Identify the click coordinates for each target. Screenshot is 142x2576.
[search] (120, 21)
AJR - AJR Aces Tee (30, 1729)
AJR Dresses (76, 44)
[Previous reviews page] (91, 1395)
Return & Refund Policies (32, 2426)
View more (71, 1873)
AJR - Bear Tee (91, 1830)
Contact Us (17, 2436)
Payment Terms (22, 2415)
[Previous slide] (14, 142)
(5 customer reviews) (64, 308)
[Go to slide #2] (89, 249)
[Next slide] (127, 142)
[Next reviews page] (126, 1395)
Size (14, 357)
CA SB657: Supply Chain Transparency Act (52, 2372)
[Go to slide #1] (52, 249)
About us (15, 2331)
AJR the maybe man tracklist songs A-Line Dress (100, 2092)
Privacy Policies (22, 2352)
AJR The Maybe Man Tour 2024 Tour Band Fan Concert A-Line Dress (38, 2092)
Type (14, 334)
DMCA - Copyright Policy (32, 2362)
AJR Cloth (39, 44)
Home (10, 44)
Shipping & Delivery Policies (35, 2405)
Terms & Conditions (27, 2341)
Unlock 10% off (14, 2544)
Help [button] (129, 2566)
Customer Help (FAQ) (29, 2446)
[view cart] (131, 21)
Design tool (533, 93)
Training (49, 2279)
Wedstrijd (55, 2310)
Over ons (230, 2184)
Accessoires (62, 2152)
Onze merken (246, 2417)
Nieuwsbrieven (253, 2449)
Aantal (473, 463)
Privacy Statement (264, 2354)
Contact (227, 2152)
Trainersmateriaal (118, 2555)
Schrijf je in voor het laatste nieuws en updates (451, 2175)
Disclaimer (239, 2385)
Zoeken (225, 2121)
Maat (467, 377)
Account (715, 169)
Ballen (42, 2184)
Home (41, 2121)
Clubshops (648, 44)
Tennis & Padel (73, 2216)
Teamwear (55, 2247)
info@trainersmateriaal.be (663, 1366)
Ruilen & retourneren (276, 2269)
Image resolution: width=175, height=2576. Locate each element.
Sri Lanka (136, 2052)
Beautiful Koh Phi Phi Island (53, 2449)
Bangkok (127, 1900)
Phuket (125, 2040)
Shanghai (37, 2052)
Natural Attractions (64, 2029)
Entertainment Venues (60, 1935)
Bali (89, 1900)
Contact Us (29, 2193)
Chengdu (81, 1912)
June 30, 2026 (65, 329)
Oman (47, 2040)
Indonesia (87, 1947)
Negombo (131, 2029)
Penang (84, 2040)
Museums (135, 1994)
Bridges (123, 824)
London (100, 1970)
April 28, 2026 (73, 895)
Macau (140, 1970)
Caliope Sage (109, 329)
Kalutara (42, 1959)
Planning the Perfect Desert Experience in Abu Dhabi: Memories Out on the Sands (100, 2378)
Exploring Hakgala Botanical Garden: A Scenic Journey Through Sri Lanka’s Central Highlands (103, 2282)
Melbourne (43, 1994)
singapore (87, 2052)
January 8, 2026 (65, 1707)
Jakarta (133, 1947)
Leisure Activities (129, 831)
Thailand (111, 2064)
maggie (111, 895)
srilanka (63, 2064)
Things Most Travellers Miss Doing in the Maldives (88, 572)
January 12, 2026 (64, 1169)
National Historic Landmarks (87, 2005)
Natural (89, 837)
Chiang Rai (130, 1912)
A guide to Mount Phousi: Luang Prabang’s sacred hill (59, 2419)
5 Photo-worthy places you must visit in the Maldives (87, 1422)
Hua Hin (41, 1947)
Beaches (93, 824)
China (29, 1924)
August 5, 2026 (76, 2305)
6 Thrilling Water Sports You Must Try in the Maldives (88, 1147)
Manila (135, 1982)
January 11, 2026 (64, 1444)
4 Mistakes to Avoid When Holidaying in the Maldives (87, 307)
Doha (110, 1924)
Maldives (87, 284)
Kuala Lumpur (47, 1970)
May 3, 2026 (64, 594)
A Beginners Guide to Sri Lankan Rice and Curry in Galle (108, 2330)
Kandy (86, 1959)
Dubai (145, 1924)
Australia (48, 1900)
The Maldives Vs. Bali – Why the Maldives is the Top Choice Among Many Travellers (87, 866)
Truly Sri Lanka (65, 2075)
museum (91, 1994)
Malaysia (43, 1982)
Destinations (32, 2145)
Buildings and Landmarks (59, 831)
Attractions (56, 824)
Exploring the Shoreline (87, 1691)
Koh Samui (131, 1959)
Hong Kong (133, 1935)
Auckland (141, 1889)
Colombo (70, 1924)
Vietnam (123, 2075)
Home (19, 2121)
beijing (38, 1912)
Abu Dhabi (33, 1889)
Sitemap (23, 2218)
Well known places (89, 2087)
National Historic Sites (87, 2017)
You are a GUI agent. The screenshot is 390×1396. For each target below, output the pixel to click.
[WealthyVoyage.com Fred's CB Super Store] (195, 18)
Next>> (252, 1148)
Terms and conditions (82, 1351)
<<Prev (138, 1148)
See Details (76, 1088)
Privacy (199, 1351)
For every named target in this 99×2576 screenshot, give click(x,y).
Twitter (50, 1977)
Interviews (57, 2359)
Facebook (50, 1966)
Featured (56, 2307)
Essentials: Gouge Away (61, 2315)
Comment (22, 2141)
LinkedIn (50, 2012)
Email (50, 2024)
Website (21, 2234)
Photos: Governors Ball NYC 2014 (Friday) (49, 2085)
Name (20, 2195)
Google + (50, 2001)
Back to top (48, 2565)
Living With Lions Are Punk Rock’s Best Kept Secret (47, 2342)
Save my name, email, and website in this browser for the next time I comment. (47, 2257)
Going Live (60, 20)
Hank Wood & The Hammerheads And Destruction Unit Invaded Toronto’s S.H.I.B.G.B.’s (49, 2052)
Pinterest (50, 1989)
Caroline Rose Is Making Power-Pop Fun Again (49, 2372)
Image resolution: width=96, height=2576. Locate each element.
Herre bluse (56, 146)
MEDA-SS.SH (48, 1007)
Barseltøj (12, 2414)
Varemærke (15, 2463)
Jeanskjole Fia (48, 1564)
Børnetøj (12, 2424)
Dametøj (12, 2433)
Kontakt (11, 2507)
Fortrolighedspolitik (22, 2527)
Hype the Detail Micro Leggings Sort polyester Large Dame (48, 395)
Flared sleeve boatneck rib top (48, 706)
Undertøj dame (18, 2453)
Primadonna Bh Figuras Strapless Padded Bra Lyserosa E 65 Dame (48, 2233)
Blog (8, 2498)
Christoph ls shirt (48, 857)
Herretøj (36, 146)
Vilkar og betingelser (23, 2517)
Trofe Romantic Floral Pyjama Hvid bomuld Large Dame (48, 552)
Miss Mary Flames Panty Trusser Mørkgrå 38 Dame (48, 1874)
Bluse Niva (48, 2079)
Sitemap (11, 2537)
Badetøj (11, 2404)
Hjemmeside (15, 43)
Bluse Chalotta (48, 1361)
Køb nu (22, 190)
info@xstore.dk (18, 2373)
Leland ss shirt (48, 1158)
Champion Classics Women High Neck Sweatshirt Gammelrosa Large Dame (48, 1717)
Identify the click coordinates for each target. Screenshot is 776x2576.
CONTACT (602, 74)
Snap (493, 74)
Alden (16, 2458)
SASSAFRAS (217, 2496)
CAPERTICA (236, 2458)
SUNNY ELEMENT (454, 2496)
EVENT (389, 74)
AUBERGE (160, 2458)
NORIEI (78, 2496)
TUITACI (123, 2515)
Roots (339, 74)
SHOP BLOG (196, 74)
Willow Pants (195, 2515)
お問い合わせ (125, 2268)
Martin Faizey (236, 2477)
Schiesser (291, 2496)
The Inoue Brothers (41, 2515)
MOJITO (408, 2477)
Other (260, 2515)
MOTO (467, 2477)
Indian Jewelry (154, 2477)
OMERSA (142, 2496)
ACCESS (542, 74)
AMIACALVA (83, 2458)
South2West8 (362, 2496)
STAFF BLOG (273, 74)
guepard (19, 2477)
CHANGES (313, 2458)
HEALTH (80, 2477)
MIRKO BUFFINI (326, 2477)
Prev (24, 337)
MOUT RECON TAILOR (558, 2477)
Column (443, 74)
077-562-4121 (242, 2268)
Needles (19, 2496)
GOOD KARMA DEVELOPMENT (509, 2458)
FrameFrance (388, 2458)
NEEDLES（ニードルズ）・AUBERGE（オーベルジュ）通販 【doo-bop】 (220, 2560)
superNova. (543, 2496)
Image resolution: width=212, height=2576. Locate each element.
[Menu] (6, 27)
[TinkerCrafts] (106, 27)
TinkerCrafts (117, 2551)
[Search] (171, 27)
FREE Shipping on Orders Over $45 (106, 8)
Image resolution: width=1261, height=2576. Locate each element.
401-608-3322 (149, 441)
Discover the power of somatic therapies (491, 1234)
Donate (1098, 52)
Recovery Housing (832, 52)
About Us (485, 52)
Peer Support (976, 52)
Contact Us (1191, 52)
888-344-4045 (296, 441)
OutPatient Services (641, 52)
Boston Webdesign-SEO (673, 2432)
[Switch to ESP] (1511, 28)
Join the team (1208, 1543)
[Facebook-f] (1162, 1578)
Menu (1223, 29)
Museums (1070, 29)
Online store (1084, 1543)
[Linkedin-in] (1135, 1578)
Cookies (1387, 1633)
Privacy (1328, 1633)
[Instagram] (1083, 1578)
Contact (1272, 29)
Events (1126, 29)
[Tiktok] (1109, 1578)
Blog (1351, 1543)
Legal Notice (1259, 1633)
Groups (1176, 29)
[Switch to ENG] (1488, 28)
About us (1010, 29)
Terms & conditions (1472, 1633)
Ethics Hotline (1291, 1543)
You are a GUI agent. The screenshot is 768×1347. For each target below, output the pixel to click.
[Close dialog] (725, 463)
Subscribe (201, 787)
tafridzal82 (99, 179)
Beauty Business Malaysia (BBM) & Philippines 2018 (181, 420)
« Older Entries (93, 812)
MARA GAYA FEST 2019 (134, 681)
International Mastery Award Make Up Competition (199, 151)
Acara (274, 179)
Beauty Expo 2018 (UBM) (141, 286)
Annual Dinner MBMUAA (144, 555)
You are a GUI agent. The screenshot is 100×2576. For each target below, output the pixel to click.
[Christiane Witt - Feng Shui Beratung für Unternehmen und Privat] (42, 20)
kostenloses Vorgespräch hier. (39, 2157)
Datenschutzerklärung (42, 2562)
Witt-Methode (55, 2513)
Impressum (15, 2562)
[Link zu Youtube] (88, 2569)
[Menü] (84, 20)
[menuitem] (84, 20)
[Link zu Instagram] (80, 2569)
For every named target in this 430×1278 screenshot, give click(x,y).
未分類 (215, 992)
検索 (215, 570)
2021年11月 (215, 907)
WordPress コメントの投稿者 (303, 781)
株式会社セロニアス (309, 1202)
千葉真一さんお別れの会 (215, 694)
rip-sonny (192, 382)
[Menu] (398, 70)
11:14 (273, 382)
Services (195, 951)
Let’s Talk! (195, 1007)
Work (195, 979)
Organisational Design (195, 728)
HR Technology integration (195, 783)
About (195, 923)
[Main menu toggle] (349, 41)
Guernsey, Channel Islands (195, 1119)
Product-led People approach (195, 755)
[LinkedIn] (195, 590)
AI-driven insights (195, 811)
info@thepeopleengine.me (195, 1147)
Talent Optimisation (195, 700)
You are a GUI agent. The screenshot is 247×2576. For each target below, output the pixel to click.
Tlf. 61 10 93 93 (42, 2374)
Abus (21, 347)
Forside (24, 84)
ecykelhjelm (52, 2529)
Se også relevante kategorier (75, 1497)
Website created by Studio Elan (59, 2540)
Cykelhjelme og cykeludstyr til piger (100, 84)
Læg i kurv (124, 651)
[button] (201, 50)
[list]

Assignment: Your answer should consist solely of the lines above from the line with "You are a GUI agent. The screenshot is 768×1347." to the line with "Annual Dinner MBMUAA (144, 555)", both included, reproduced exactly.

Finished task:
You are a GUI agent. The screenshot is 768×1347. For each target below, output the pixel to click.
[Close dialog] (725, 463)
Subscribe (201, 787)
tafridzal82 (99, 179)
Beauty Business Malaysia (BBM) & Philippines 2018 (181, 420)
« Older Entries (93, 812)
MARA GAYA FEST 2019 (134, 681)
International Mastery Award Make Up Competition (199, 151)
Acara (274, 179)
Beauty Expo 2018 (UBM) (141, 286)
Annual Dinner MBMUAA (144, 555)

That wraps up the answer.